Reproduce word for word the stretch of the printer-driver protection patent below from "Mar 31, 1989[JP]1-36348[U]" through "4559577Dec., 1985Shiji318/434.".

Source extract:
------------------------------------------------------------

Protective circuit for a printer driver

Abstract

In a protective circuit for a printer driver energized from a drive power supply, and associated with a control circuit for controlling the current supply to the printer driver, and connected to a power supply, a first circuit detects a malfunction of the control circuit with a first predetermined time T1 and resets the control circuit, and a second circuit detects a breakdown of the motor drive transistor with a second predetermined time T2 longer than the first predetermined time, and interrupts an input power supply.


Inventors: Suemune; Toshiro (Tokyo, JP); Takebu; Shigeru (Tokyo, JP)
Assignee: Oki Electric Industry Co., Ltd. (Tokyo, JP)
Appl. No.: 501025
Filed: March 29, 1990
Foreign Application Priority Data

Mar 31, 1989[JP]1-36348[U]

Current U.S. Class: 400/54; 318/434; 361/23; 400/74
Intern'l Class: B41J 029/38
Field of Search: 410/54,74,322,903 318/434,685,696 361/23,24,30,31,33,86,87,89,91


References Cited
U.S. Patent Documents
4346371Aug., 1982Ida361/23.
4559577Dec., 1985Shiji318/434.
4633358Dec., 1986Nagano318/434.
4725765Feb., 1988Miller318/434.
4937561Jun., 1990Sasaki361/30.
4947091Aug., 1990Fukuoka318/434.
Foreign Patent Documents
5861Jan., 1987JP400/322.

Primary Examiner: Wiecking; David A.
Assistant Examiner: Kelley; Steven S.
Attorney, Agent or Firm: Spencer, Frank & Schneider

Claims



What is claimed is:

1. A protective circuit for a printer driver energized from a drive power supply and associated with a control circuit for controlling the printer and controlling the operation of said printer driver, said protective circuit comprising:

a first circuit for detecting a first type of abnormality within a first predetermined time T1, and resetting said control circuit; and

a second circuit for detecting a second type of abnormality within a second predetermined time T2, said predetermined time T2 being longer than said first predetermined time, and interrupting said driver power supply wherein said printer driver further comprises a fuse for interrupting the drive power supply, and means responsive to said second circuit for causing such a large current to flow through said fuse as to blow said fuse.

2. The circuit of claim 1, wherein said control circuit comprises a microcomputer, and said resetting of said control circuit comprises resetting of said microcomputer.

3. The circuit of claim 2, wherein said first type of abnormality is a malfunction of the microcomputer.

4. The circuit of claim 1, wherein said printer driver further comprises a transistor for driving a motor for driving a print head of the printer, and said second type of abnormality is a breakdown of said transistor.

------------------------------------------------------------

Provided data:
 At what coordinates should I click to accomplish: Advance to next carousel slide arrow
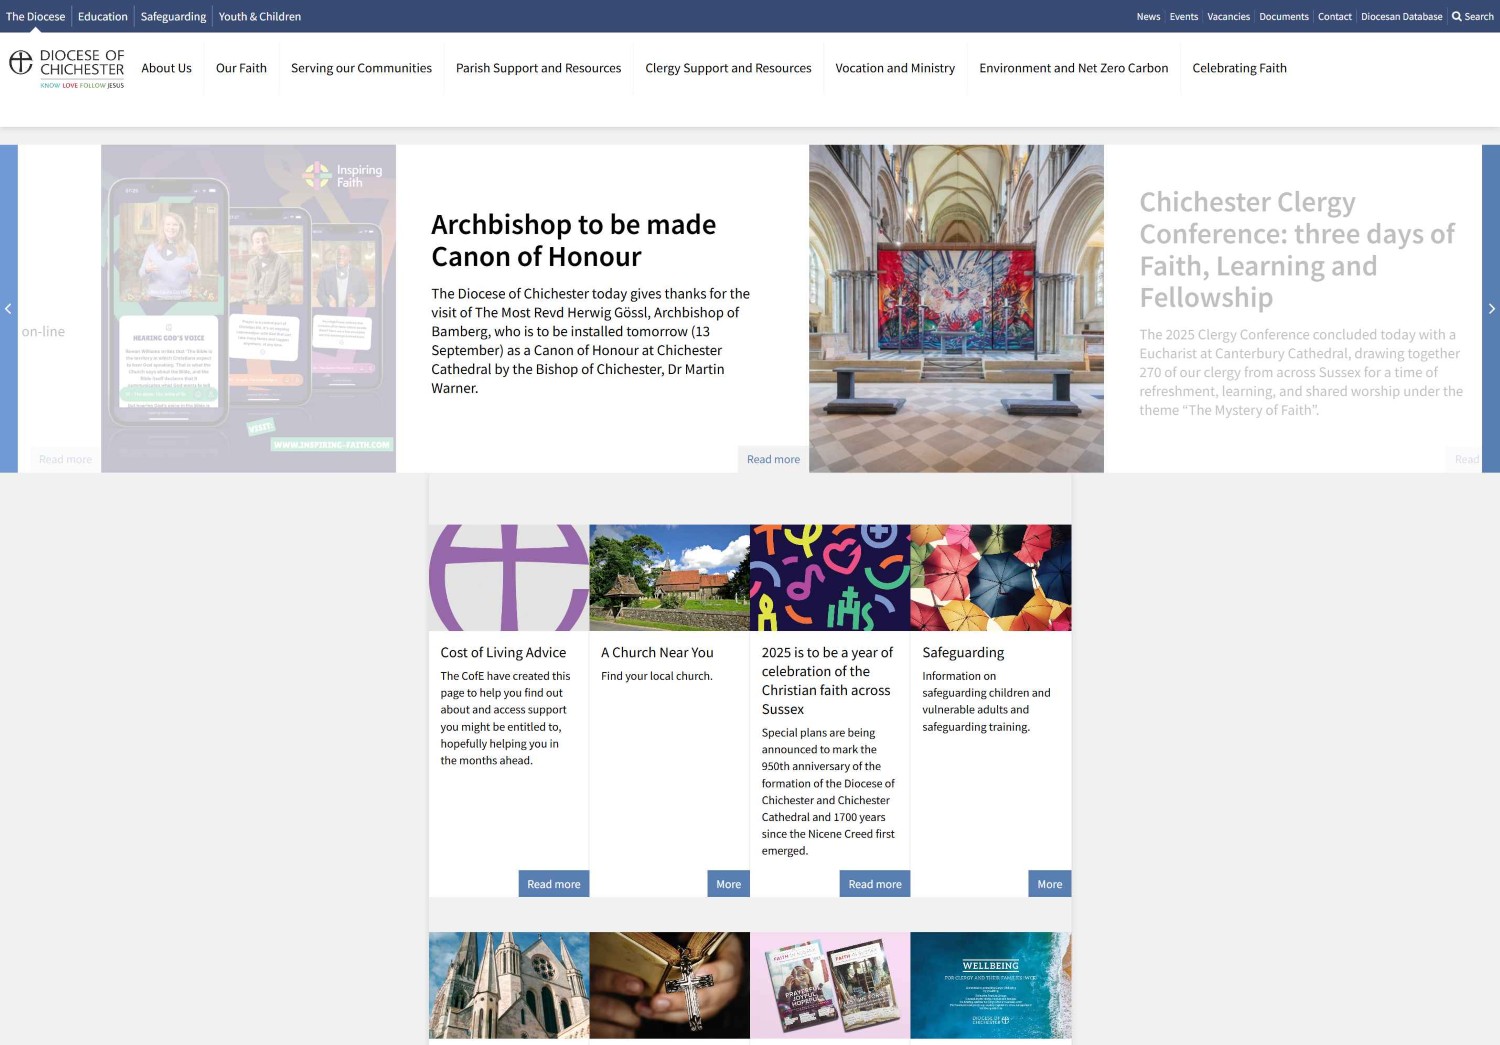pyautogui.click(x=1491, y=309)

------------------------------------------------------------

Exercise response:
Mar 31, 1989[JP]1-36348[U]

Current U.S. Class: 400/54; 318/434; 361/23; 400/74
Intern'l Class: B41J 029/38
Field of Search: 410/54,74,322,903 318/434,685,696 361/23,24,30,31,33,86,87,89,91


References Cited
U.S. Patent Documents
4346371Aug., 1982Ida361/23.
4559577Dec., 1985Shiji318/434.